Były inne przypadki?

Był jeszcze jeden. Kilka lat później ktoś chciał mnie zestawić z Royem Jonesem Juniorem. Nie wiem, na ile to było poważne, ale wydzwaniali i kusili. Powiedziałem, że "tak, z miłą chęcią, ale za 10 baniek euro". Na tym kontakt się urwał. Pewnie nie byli w stanie uzbierać takiej kasy. To było z pięć, może sześć lat temu. Teraz ten pociąg już odjechał.

A jak pan ocenia transfery zawodników MMA do boksu? Za chwilę były mistrz UFC Francis Ngannou zmierzy się z Tysonem Furym, który jest wybitnym pięściarzem.

Ngannou idzie tam na pożarcie. Nie daję mu żadnych szans. Fury go zleje, a każdy inny wynik będzie ogromną sensacją. Jedno nie ulega wątpliwości: jeden i drugi zarobi fajną kasę, bo to się po prostu sprzedaje w mediach. Mi się to nie mieści w głowie, ale ja chyba mam inny charakter. Nie powiem, że jestem lepszy. Jestem po prostu inny.

Czym teraz zajmuje się Dariusz Michalczewski?

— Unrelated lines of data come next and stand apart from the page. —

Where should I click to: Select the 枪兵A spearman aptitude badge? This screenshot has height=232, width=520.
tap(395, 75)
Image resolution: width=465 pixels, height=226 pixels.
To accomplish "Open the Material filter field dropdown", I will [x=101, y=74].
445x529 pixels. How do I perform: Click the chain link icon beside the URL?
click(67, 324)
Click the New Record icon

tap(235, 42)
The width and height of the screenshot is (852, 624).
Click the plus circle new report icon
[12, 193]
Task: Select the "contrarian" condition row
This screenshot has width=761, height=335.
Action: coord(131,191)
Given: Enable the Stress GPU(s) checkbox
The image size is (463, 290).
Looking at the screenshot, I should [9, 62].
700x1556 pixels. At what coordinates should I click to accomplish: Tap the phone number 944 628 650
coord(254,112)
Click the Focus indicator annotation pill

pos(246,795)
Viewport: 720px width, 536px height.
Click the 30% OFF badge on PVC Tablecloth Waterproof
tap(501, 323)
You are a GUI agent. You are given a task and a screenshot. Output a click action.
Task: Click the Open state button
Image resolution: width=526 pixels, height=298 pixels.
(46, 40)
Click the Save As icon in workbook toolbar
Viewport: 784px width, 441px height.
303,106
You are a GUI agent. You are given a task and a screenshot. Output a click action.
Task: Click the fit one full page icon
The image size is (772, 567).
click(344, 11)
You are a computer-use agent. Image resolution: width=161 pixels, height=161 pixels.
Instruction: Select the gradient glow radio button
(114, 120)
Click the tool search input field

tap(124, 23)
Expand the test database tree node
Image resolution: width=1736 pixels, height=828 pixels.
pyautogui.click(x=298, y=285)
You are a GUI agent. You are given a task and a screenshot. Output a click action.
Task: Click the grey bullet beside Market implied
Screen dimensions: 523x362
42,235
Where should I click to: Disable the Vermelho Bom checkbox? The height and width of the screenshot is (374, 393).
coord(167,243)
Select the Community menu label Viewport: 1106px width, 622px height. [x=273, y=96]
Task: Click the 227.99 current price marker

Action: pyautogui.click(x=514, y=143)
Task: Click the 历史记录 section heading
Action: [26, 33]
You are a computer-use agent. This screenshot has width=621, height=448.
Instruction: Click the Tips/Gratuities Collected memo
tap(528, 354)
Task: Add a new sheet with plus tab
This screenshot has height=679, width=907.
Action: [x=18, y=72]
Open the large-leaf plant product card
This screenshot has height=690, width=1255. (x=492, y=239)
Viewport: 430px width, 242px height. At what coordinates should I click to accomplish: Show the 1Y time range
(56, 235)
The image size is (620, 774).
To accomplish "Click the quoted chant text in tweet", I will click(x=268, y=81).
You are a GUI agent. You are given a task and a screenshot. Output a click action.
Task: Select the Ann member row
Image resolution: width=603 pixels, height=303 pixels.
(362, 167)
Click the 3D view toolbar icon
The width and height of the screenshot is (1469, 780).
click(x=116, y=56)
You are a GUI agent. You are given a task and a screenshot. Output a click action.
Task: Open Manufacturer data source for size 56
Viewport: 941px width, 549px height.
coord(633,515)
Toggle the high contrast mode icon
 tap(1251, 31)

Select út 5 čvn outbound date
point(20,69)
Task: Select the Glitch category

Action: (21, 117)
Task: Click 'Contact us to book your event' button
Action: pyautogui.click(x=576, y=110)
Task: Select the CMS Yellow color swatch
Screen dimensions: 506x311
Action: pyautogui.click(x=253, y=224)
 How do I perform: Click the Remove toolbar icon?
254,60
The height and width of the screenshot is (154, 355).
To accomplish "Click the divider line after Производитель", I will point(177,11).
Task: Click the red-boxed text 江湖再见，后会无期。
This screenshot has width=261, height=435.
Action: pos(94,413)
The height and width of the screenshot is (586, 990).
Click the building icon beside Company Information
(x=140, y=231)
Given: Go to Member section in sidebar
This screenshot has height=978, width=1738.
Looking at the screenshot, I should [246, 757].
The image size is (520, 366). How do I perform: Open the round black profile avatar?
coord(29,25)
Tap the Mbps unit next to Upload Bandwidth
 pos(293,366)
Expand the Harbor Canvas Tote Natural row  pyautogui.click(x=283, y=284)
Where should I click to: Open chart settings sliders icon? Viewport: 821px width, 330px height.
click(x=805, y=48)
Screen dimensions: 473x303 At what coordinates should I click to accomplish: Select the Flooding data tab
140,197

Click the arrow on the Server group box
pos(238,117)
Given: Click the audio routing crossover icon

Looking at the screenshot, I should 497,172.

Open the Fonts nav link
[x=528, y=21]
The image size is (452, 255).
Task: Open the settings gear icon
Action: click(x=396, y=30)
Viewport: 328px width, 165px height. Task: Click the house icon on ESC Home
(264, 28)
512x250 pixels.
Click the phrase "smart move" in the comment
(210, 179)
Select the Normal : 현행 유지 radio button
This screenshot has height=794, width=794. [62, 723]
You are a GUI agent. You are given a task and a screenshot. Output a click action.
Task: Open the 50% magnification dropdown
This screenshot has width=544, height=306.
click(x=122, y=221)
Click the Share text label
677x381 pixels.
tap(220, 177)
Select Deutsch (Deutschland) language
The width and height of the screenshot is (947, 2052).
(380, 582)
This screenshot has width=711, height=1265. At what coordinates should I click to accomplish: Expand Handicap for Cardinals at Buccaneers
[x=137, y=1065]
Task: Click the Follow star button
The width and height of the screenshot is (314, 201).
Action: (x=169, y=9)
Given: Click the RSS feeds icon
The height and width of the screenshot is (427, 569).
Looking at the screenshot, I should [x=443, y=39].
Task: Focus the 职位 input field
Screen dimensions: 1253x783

Zaczynam kręcić film dokumentalny o mojej karierze. Chcę pokazać ludziom, jak ona wyglądała naprawdę. Chcę pokazać "Tigera" z tamtych lat, żeby ludzie mnie zapamiętali.

Jak długo materiał będzie powstawał?

Myślę, że premiera odbędzie się w 2025 roku. Chcę ją zrobić na YouTube, żeby wszyscy mogli obejrzeć.

Kto oprócz pana pojawi się na ekranie?

Wszyscy, którzy mieli jakiś związek z moją karierą: od kanclerza Gerharda Schrödera, Scorpionsów, Borisa Beckera, Lady Pank, po trenerów, przyjaciół, aktorów czy innych sportowców. Część zdjęć mamy już za sobą. Cały czas jesteśmy w robocie.